DATA EXTRACTS Start Marker

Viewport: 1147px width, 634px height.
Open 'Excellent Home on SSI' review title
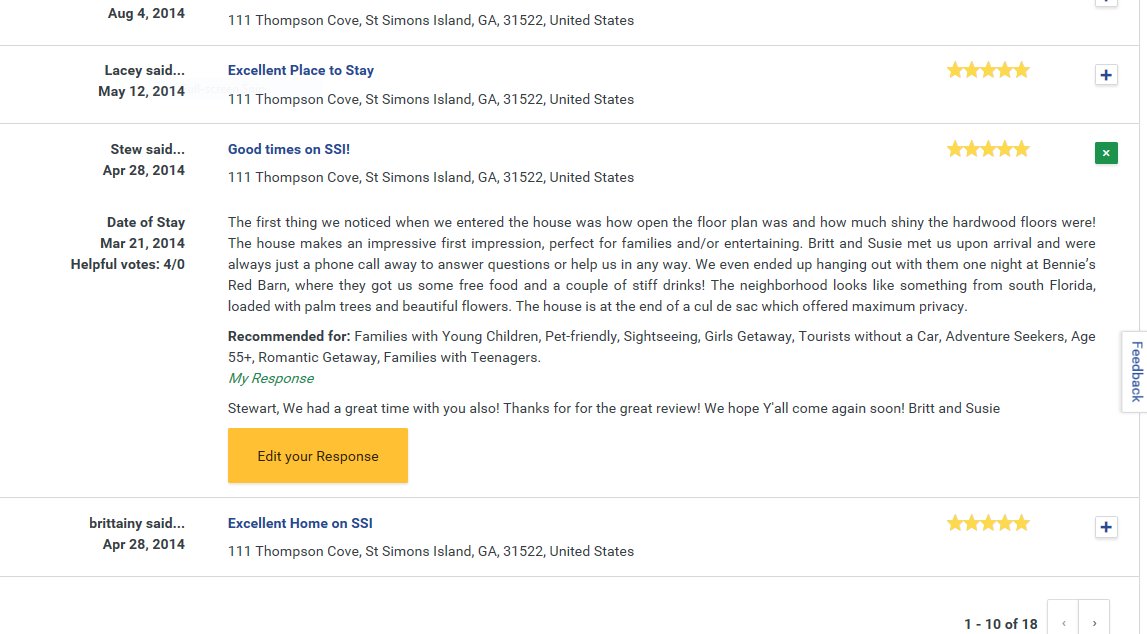300,524
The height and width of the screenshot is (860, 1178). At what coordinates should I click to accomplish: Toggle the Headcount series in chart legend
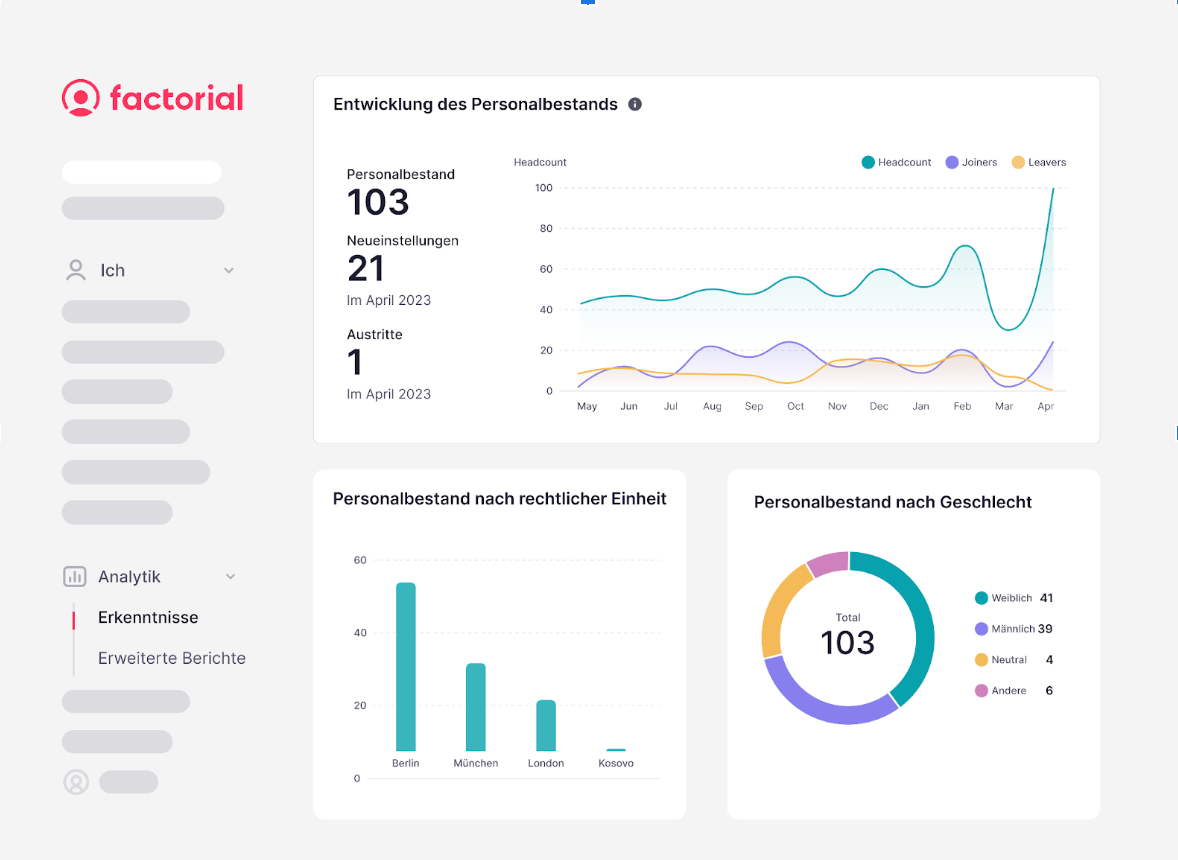click(896, 162)
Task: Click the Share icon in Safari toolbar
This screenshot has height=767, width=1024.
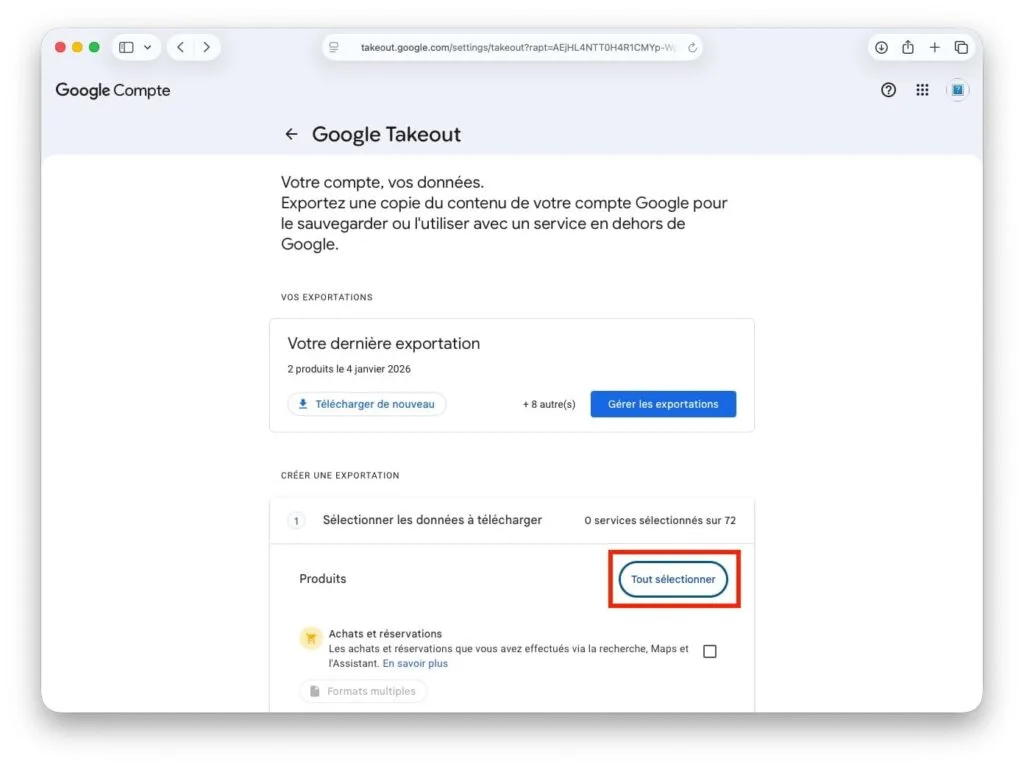Action: pos(908,47)
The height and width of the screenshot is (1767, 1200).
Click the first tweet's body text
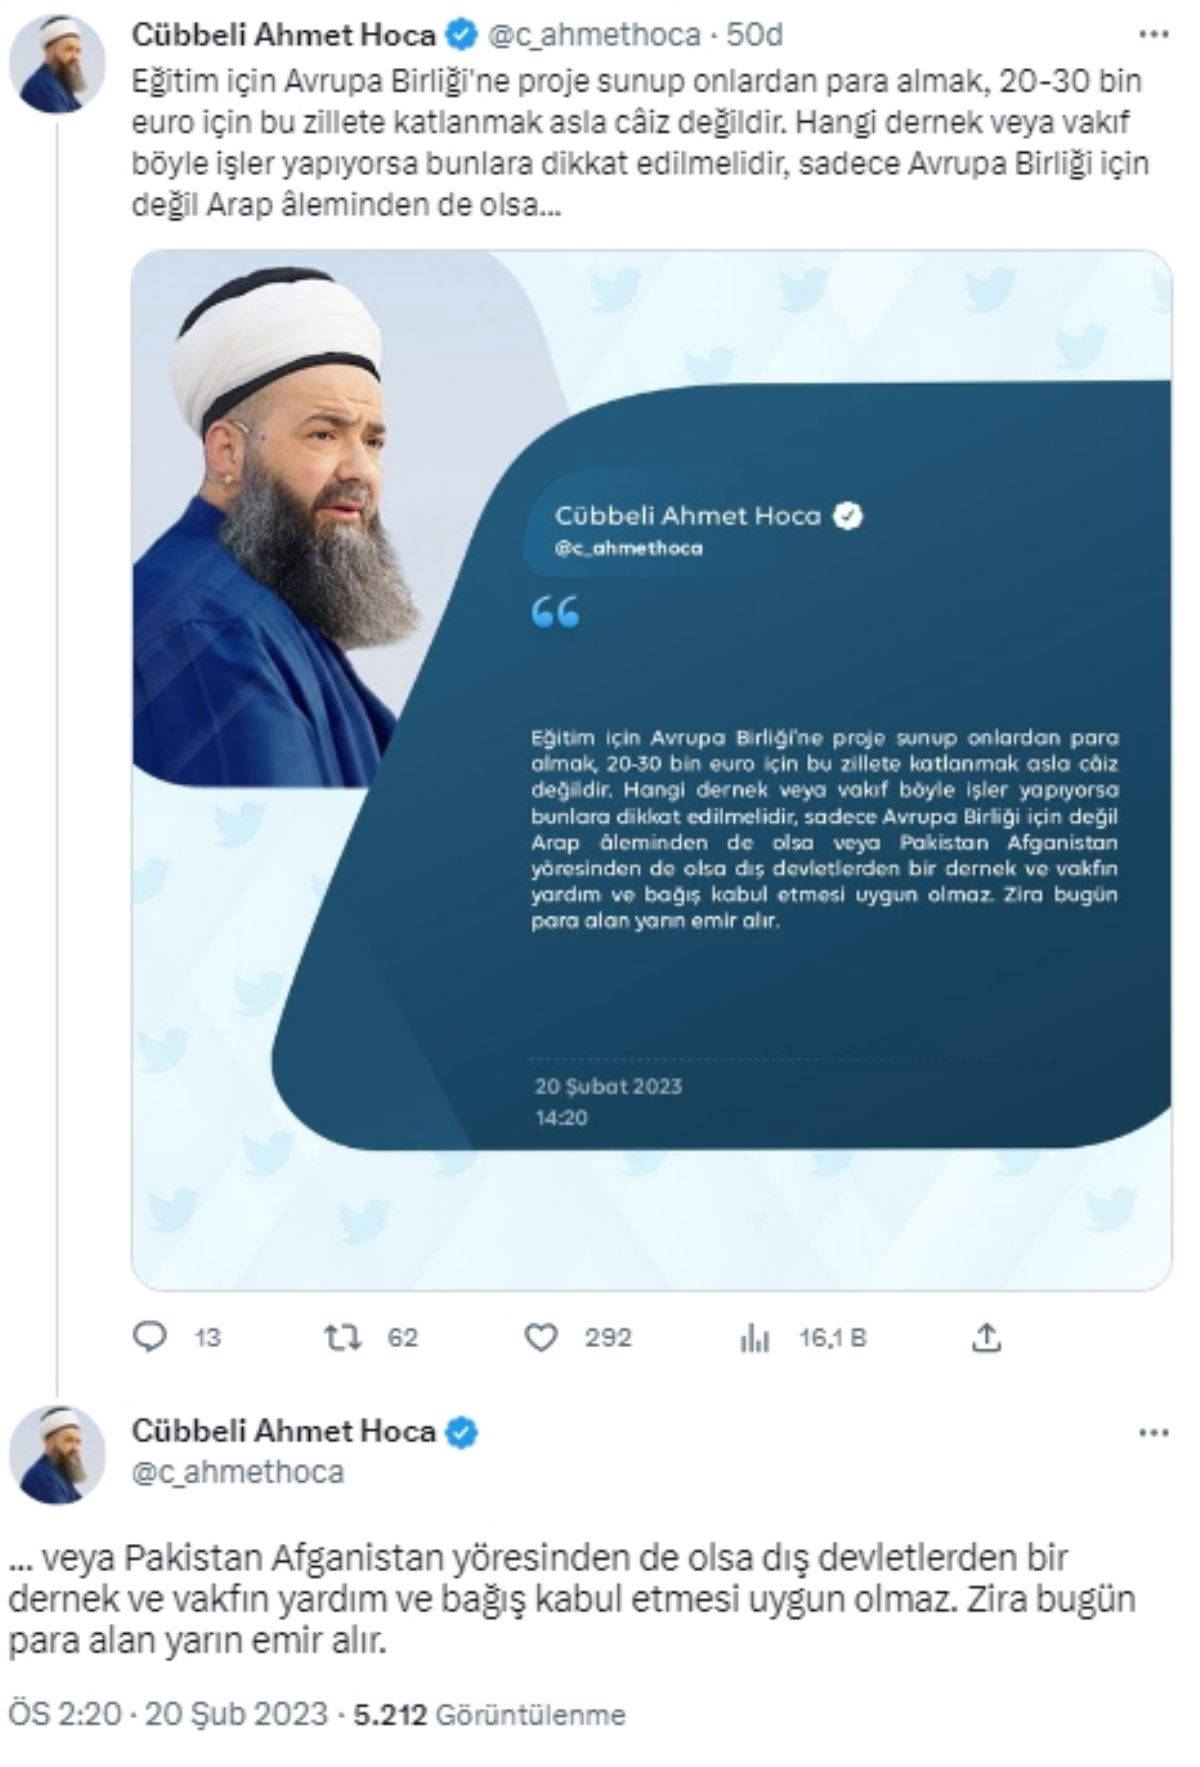point(640,143)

DATA EXTRACTS End Marker

=== WORK TO BE COMPLETED ===
Return only the lines from the one containing "Open 'Excellent Home on SSI' review title" through the last line of the entries above, exactly as written and without pictures.

=== OUTPUT OF THE TASK ===
Open 'Excellent Home on SSI' review title
300,524
The height and width of the screenshot is (860, 1178). At what coordinates should I click to accomplish: Toggle the Headcount series in chart legend
click(896, 162)
Task: Click the Share icon in Safari toolbar
This screenshot has height=767, width=1024.
Action: pos(908,47)
The height and width of the screenshot is (1767, 1200).
Click the first tweet's body text
point(640,143)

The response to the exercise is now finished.